**Entries**:
□ □ □ □ □ □ □
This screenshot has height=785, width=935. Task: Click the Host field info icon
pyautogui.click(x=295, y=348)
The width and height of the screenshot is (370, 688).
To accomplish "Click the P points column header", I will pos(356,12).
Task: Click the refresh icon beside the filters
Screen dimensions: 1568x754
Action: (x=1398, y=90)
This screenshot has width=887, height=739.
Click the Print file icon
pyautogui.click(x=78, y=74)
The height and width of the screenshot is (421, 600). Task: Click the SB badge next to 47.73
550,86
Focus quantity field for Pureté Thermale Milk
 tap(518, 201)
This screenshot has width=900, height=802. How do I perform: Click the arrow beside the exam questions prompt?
□ □ □ □ □ □ □
**What you need to do**:
Change each occurrence of "icon" to "button" throughout the records above and reproduce them with nothing else altered.

**Task response**:
This screenshot has height=785, width=935. Task: Click the Host field info button
pyautogui.click(x=295, y=348)
The width and height of the screenshot is (370, 688).
To accomplish "Click the P points column header", I will pos(356,12).
Task: Click the refresh button beside the filters
Screen dimensions: 1568x754
Action: (x=1398, y=90)
This screenshot has width=887, height=739.
Click the Print file button
pyautogui.click(x=78, y=74)
The height and width of the screenshot is (421, 600). Task: Click the SB badge next to 47.73
550,86
Focus quantity field for Pureté Thermale Milk
 tap(518, 201)
This screenshot has width=900, height=802. How do I perform: Click the arrow beside the exam questions prompt?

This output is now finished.